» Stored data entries

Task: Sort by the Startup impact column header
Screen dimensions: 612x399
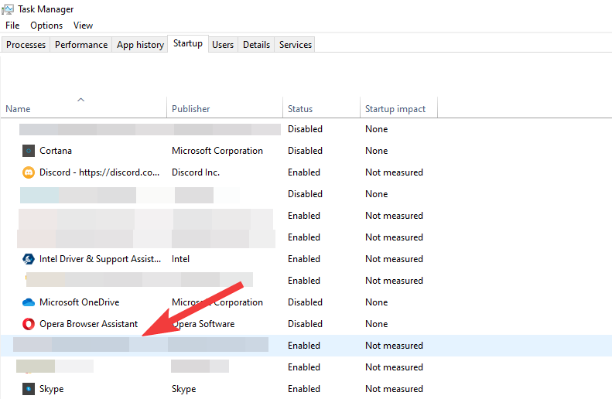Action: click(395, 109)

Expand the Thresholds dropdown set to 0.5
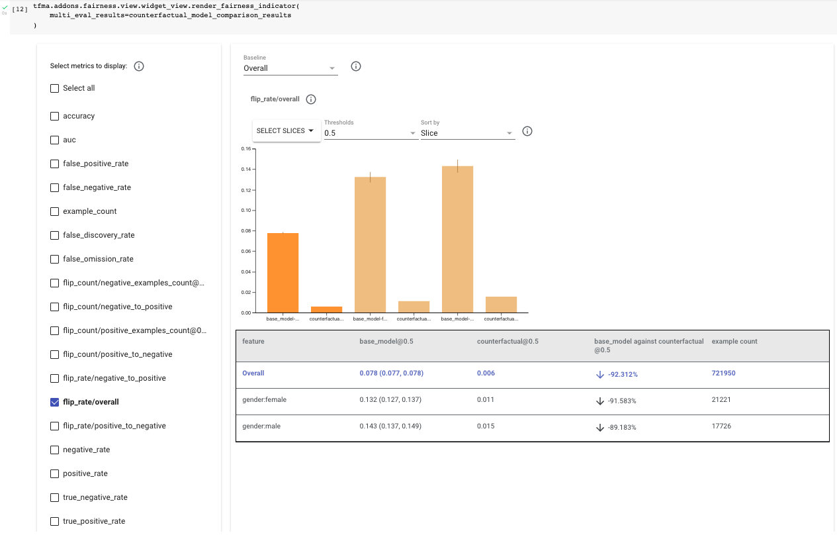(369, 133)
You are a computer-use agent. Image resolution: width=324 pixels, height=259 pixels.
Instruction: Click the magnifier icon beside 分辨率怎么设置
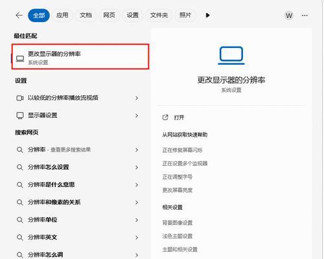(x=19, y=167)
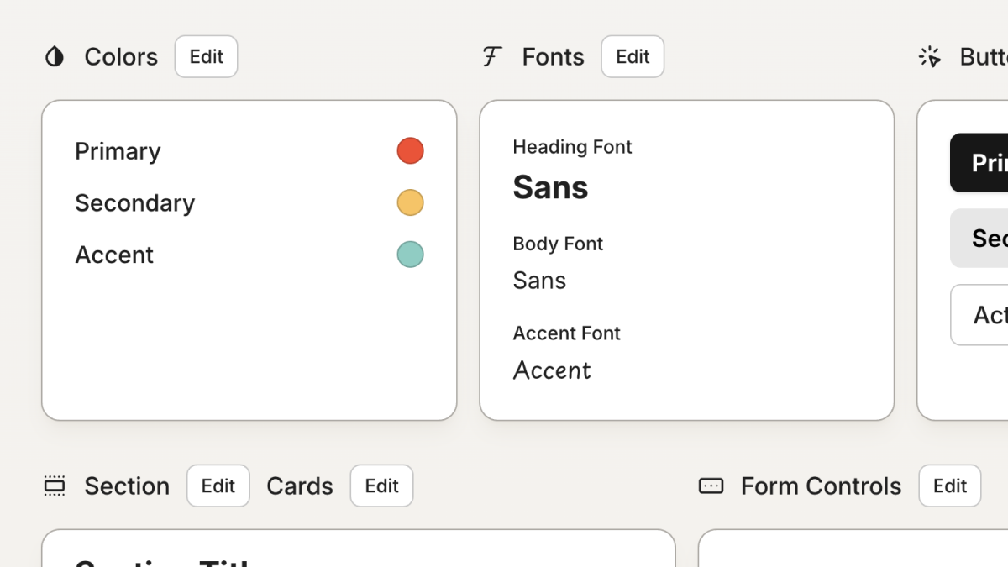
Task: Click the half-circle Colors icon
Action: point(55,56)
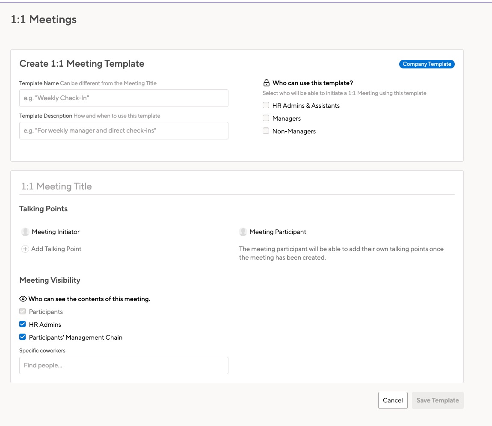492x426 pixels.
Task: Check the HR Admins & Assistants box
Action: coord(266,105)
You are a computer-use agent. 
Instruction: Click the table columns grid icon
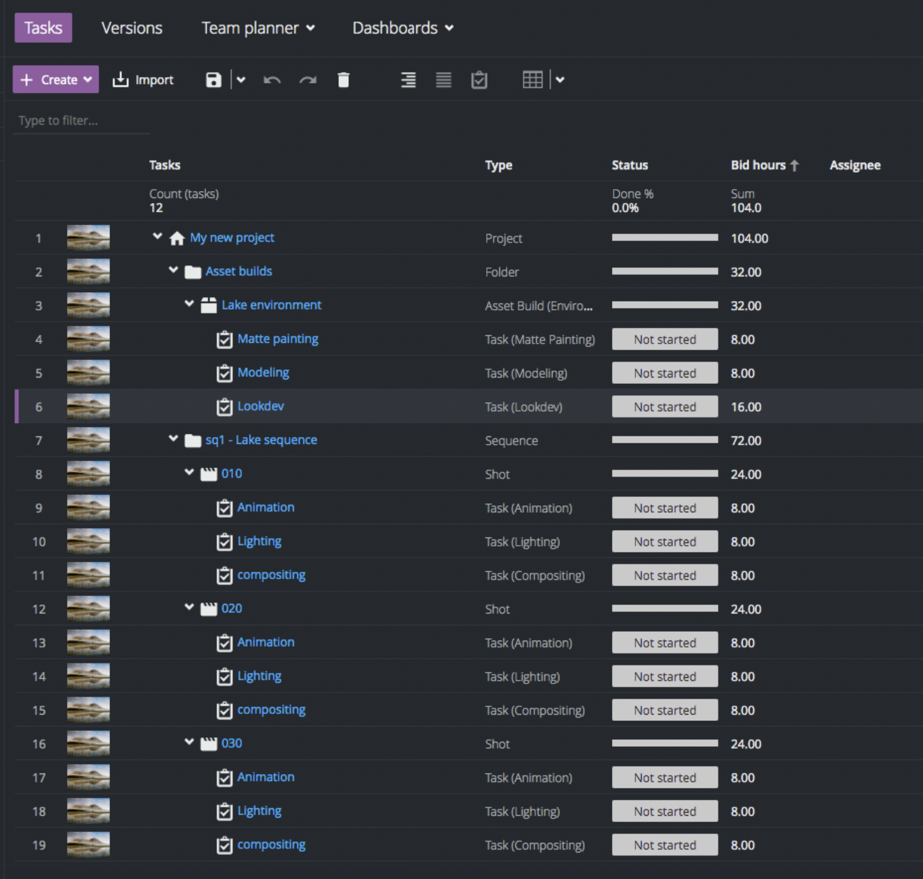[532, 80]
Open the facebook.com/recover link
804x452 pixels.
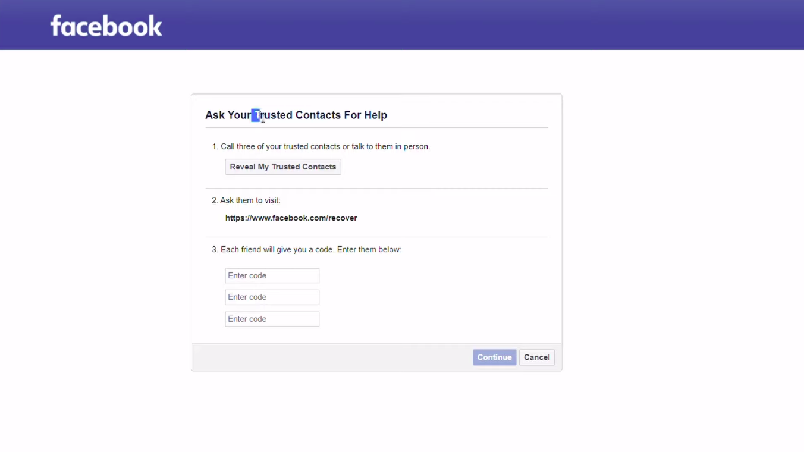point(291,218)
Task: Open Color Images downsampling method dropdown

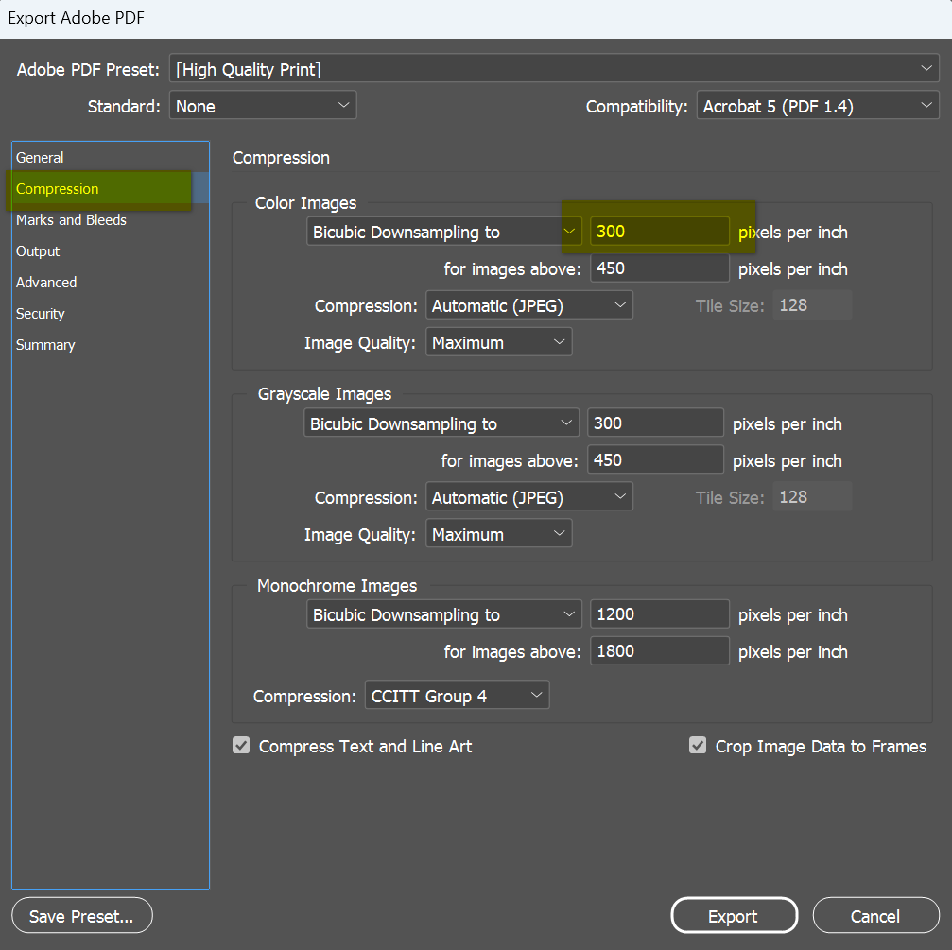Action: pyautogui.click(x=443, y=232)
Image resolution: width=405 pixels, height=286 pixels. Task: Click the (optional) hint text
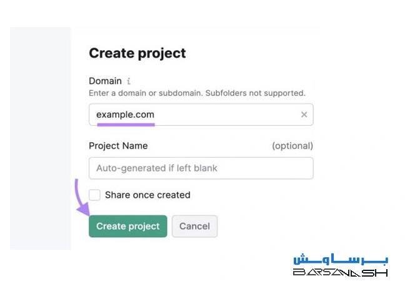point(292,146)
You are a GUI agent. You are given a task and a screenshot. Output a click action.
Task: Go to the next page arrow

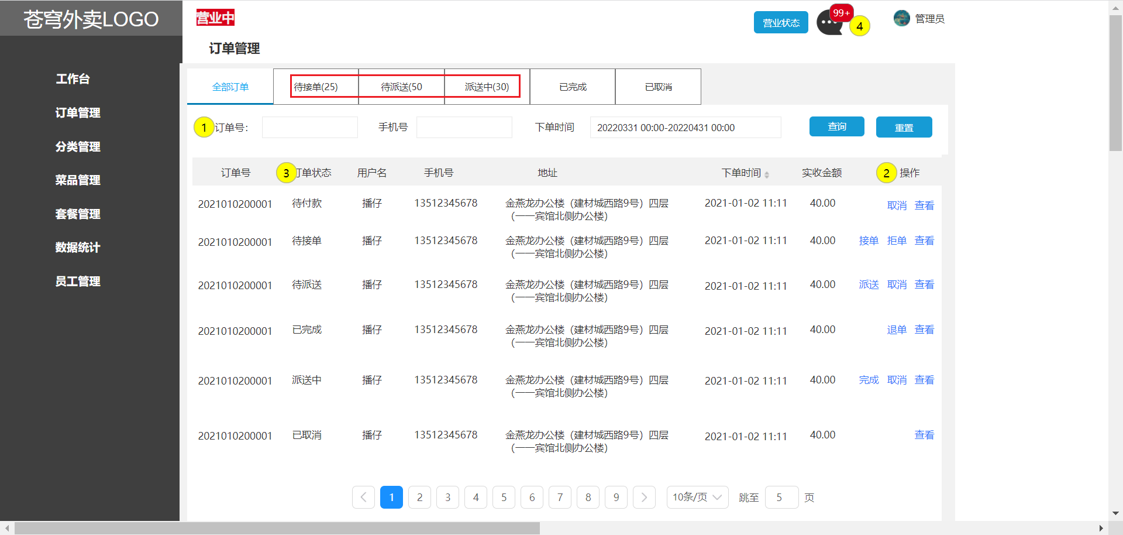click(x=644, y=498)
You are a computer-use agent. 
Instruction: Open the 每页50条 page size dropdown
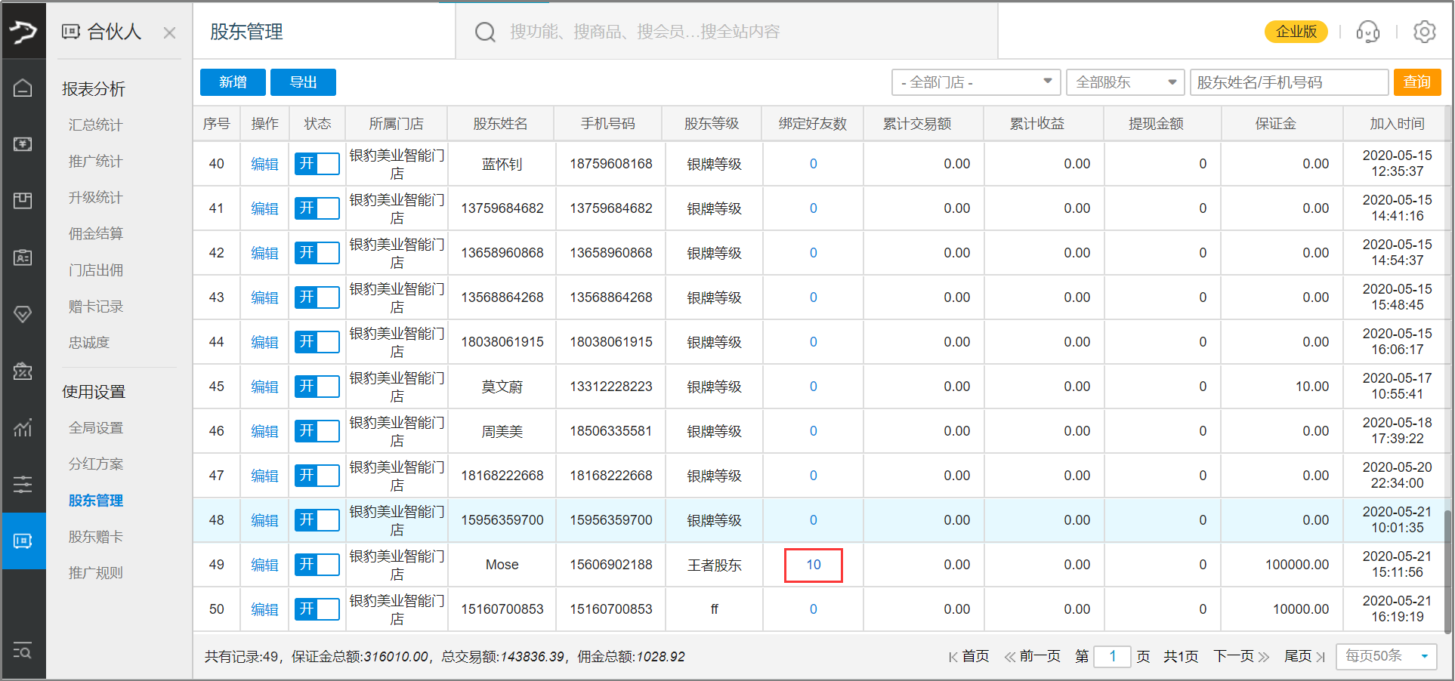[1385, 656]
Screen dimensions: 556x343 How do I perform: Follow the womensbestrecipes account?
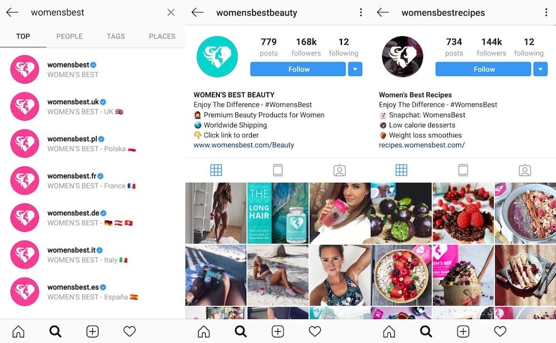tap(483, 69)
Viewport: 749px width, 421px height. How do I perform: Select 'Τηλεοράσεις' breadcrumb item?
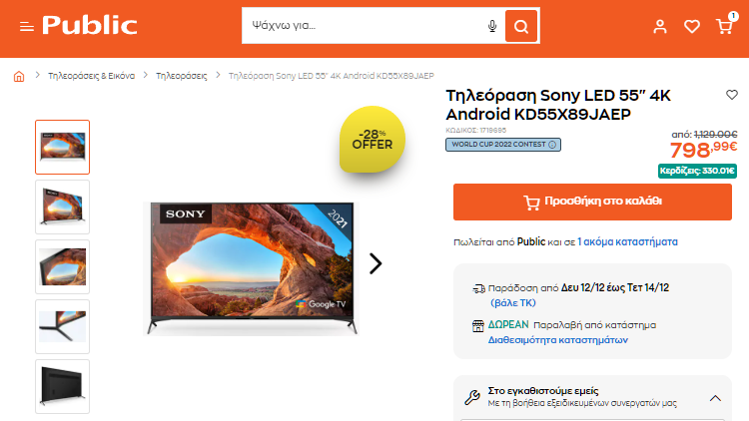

» Goal of the exercise
Beginning at the line that contains "Instruction: Click the table", retype each line of the data above through the very last one. Do not retype the pictures.

» Your response
Instruction: Click the table columns grid icon
[532, 80]
Open the facebook.com/recover link
804x452 pixels.
point(291,218)
Task: Open Color Images downsampling method dropdown

Action: pyautogui.click(x=443, y=232)
Image resolution: width=405 pixels, height=286 pixels. Task: Click the (optional) hint text
point(292,146)
You are a GUI agent. You are given a task and a screenshot. Output a click action.
Task: Go to the next page arrow

click(x=644, y=498)
You are a computer-use agent. 
Instruction: Open the 每页50条 page size dropdown
[1385, 656]
Screen dimensions: 556x343 How do I perform: Follow the womensbestrecipes account?
tap(483, 69)
Viewport: 749px width, 421px height. How do I perform: Select 'Τηλεοράσεις' breadcrumb item?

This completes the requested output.